Voilà ce que les traducteurs de Milton n’ont point du tout rendu ; voilà ce dont ils ont supprimé les trois quarts, et atténué tout le reste. C’est ainsi qu’on en a usé quand on a donné des traductions de quelques tragédies de Shakespeare ; elles sont toutes mutilées et entièrement méconnaissables. Nous n’avons aucune traduction fidèle de ce célèbre auteur dramatique, que celle des trois premiers actes de son Jules César, imprimée à la suite de Cinna, dans l’édition de Corneille avec des commentaires[1].

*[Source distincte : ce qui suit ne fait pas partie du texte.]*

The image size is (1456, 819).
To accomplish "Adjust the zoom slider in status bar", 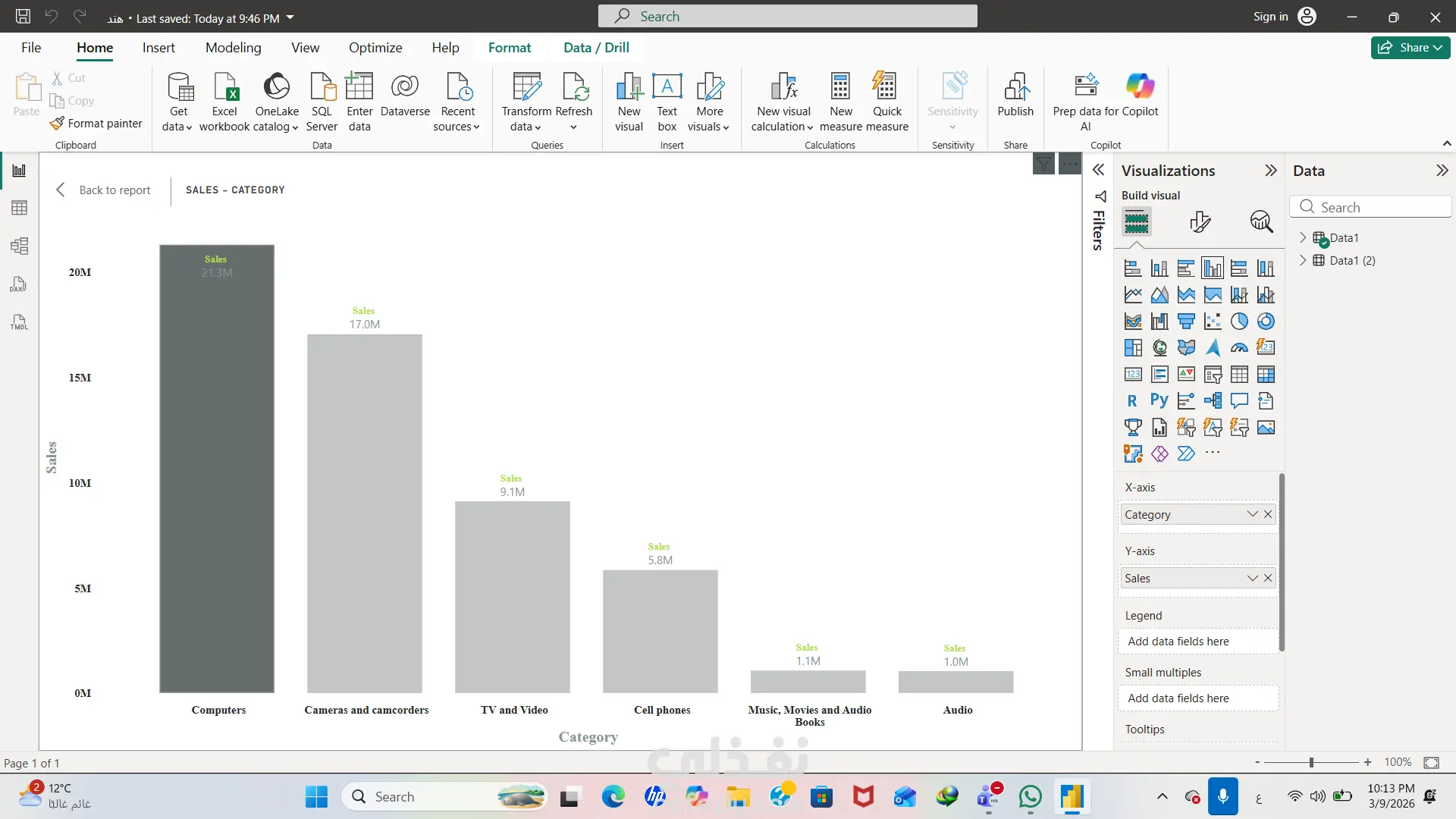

Virgile annonce les destinées des descendants d’Énée, et les triomphes des Romains ; Milton prédit le destin des enfants d’Adam : c’est un objet plus grand, plus intéressant pour l’humanité ; c’est prendre pour son sujet l’histoire universelle. Il ne traite pourtant à fond que celle du peuple juif, dans les onzième et douzième chants ; et voici mot à mot ce qu’il dit du reste de la terre :

« L’ange Michel et Adam montèrent dans la vision de Dieu ; c’était la plus haute montagne du paradis terrestre, du haut de laquelle l’hémisphère de la terre s’étendait dans l’aspect le plus ample et le plus clair. Elle n’était pas plus haute, ni ne présentait un aspect plus grand que celle sur laquelle le diable emporta le second Adam dans le désert, pour lui montrer tous les royaumes de la terre et leur gloire. Les yeux d’Adam pouvaient commander de là toutes les villes d’ancienne et de moderne renommée, sur le siége du plus puissant empire, depuis les futures murailles de Combalu, capitale du grand-kan du Catai, et de Samarcande sur l’Oxus, trône de Tamerlan, à Pékin des rois de la Chine, et de là à Agra, et de là à Lahore du Grand Mogol, jusqu’à la Chersonèse d’or, ou jusqu’au siége du Persan dans Ecbatane, et depuis dans Ispahan, ou jusqu’au czar russe dans Moscou, ou au sultan venu du Turkestan dans Byzance. Ses yeux pouvaient voir l’empire du Négus jusqu’à son dernier port Ercoco, et les royaumes maritimes Mombaza, Quiloa, et Mélinde, et Sofala qu’on croit Ophir, jusqu’au royaume de Congo et Angola plus au sud. Ou bien de là il voyait depuis le fleuve Niger jusqu’au mont Atlas, les royaumes d’Almanzor, de Fez et de Maroc ; Sus, Alger, Tremizen, et de là l’Europe, à l’endroit d’où Rome devait gouverner le monde. Peut-être il vit en esprit le riche Mexique, siége de Montézume, et Cusco dans le Pérou, plus riche siége d’Atabalipa ; et la Guiane, non encore dépouillée, dont la capitale est appelée Eldorado par les Espagnols. »

  1. Voyez tome VI du Théâtre, et la note sur l’article Art dramatique, tome XVII, page 398.